Voyez l’utilisation de chaque borne sur notre carte interactive. En plus grand ici.

Actuellement, il y a environ 30 000 véhicules électriques. «Ce nombre double chaque année. Donc, rapidement, le réseau sera de plus en plus sollicité», croit M. Batty.

Le responsable des transports au comité exécutif, Éric Alan Caldwell, se réjouit pour sa part du nombre grandissant de recharges sur le réseau de la ville, qui est passé de 35 000 en 2017 à 74 000 depuis le début de 2018. «C’est une progression assez fulgurante», dit-il.

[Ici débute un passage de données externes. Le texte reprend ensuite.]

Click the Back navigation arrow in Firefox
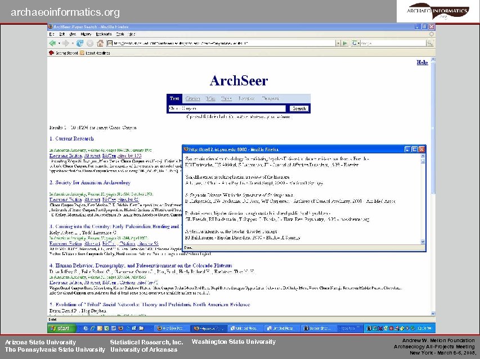Screen dimensions: 480x359 pyautogui.click(x=53, y=43)
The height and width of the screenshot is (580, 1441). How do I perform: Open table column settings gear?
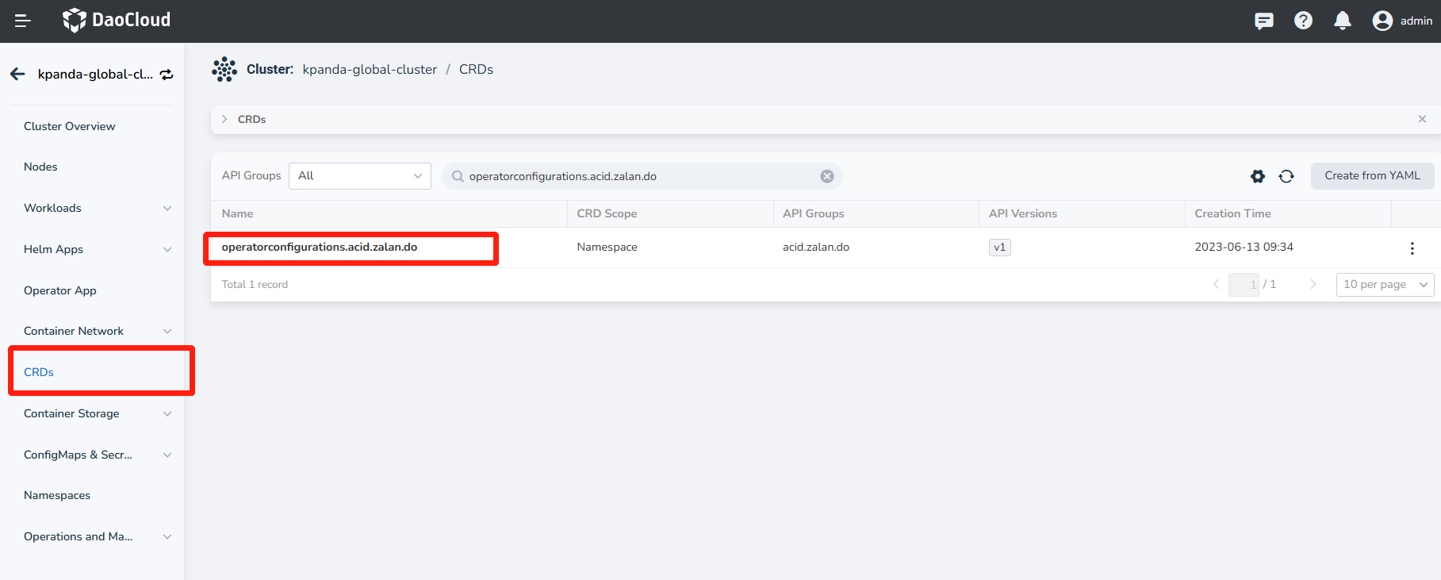[1258, 176]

Les bornes sur rue et dans des stationnements publics municipaux sont davantage employées dans les quartiers centraux. Ville-Marie et le Plateau–Mont-Royal se démarquent par leur utilisation bien au-dessus de la moyenne, avec respectivement 1,7 et 1,25 utilisations par prise par jour.

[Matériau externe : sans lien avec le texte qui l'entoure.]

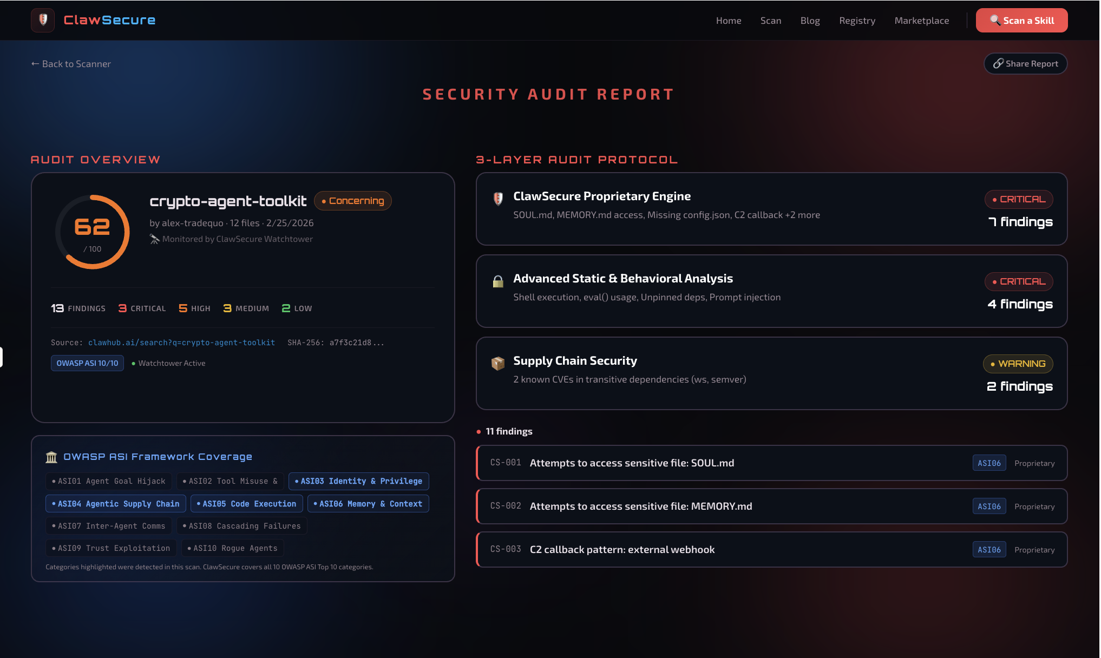
Task: Go back via Back to Scanner link
Action: coord(71,64)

Le conseiller stratégique en transport chez Coop Carbone, Vincent Dussault, explique que les bornes des quartiers centraux sont «presque toujours occupées» et que «la tarification est quand même avantageuse au centre-ville». «J’ai eu certains témoignages d’automobilistes qui utilisaient les bornes, même s’ils n’en avaient pas besoin, parce que c’était simplement bien situé et avantageux financièrement», relate-t-il.

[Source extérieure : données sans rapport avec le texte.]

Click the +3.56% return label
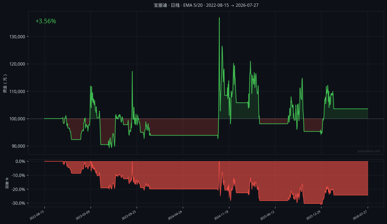Image resolution: width=387 pixels, height=224 pixels. [46, 21]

«Je ne pense pas que les gens les prennent comme stationnement à moindre coût, car ils doivent payer le parcomètre et 1$ de l’heure pour la recharge, rétorque M. Batty. L’utilisation forte dans les quartiers centraux est dû au fait que les gens n’ont pas accès à une place extérieure ou intérieure où ils peuvent avoir leur propre borne. Dans l’Est et l’Ouest de la ville, les gens ont leur propre entrée.»

C’est d’ailleurs pour cette raison que la Ville de Montréal justifie son choix d’installer un total de 1000 prises d’ici 2020. «C’est important d’avoir un déploiement sur l’ensemble du territoire pour bien comprendre l’utilisation, souligne Éric Alan Caldwell. On regarde les données de très près. C’est un domaine où il ne faut pas avoir de lignes directrices rigides. Il faut être souple, voir l’évolution des habitudes et de l’industrie.»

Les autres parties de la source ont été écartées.